§ **EXERCISES**:
- a) Based on the passage on celibacy and technological objects below, decide whether each statement agrees with it. (i) The jouissance of the organ negates the relation to the Other. (ii) In the attachment to technological objects, the goal is only to obtain the use of the product. (iii) The question raised by this libidinal attachment goes beyond the increase in celibacy in modernity. For each one, answer yes or no and quote the words of the passage that decide it.
- b) Quote every complete sentence in the passage on celibacy and technological objects below that contains the word "celibacy" or "celibate" in any form.
- c) Translate this sentence from the passage on celibacy and technological objects below into Spanish: "The jouissance of the organ constitutes the very negation of the relation to the Other."

§ **SOURCE EXTRACT**:
-- Begin --
Celibacy serves to characterise the essence of man's solitary mode of jouissance, which is expressed through his attachment to technological objects in a clear abandonment of the "principle of hierarchical complementarity between sexes".1 If men devote so much interest to these objects, it is because they capture something of the jouissance of the body, the model of which is the jouissance of the organ. The jouissance of the organ constitutes the very negation of the relation to the Other. As the satisfaction of the drive, jouissance is the embodiment of non-relation: jouissance is autistic.2 To say that it is autistic is to say that because it is not a relation, jouissance is a substance.3 From this point of view, the model of bodily jouissance is organ jouissance in the sense of the mouth kissing itself―and therefore not copulating.
There is an aspect of these modern technological objects that connects them to the object a, conceived as the driving force of the fetishistic form characteristic of masculine sexuality. In this attachment to technological objects, the object manifests by means of a plus-of-jouissance, since the goal is not only to obtain the use of the product, but the jouissance that accompanies it as well, and the fact that it can repeat itself once more. The assumption that addiction is at the root of the use of these technological objects is sufficient to consider them as necessary organs for today's celibate in dictating new functions and imposing themselves as prostheses, capable of nullifying the celibate's singular relationship with desire. The question that arises from the strength of this libidinal attachment to these objects goes far beyond the problem of the increase in celibacy in modernity. In fact, it expresses as a question about what Other is there, as well as who is the partner of these subjects.
-- End --
§ **DATASET EXTRACT**:
-- Begin --
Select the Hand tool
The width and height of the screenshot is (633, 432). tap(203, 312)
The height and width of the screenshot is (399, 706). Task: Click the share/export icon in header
-- End --
§ **EXERCISE SOLUTIONS**:
- a)
(i) Yes: "The jouissance of the organ constitutes the very negation of the relation to the Other."
(ii) No: "the goal is not only to obtain the use of the product, but the jouissance that accompanies it as well"
(iii) Yes: "goes far beyond the problem of the increase in celibacy in modernity"

- b)
1. "Celibacy serves to characterise the essence of man's solitary mode of jouissance, which is expressed through his attachment to technological objects in a clear abandonment of the "principle of hierarchical complementarity between sexes"."
2. "The assumption that addiction is at the root of the use of these technological objects is sufficient to consider them as necessary organs for today's celibate in dictating new functions and imposing themselves as prostheses, capable of nullifying the celibate's singular relationship with desire."
3. "The question that arises from the strength of this libidinal attachment to these objects goes far beyond the problem of the increase in celibacy in modernity."

- c) El goce del órgano constituye la negación misma de la relación con el Otro.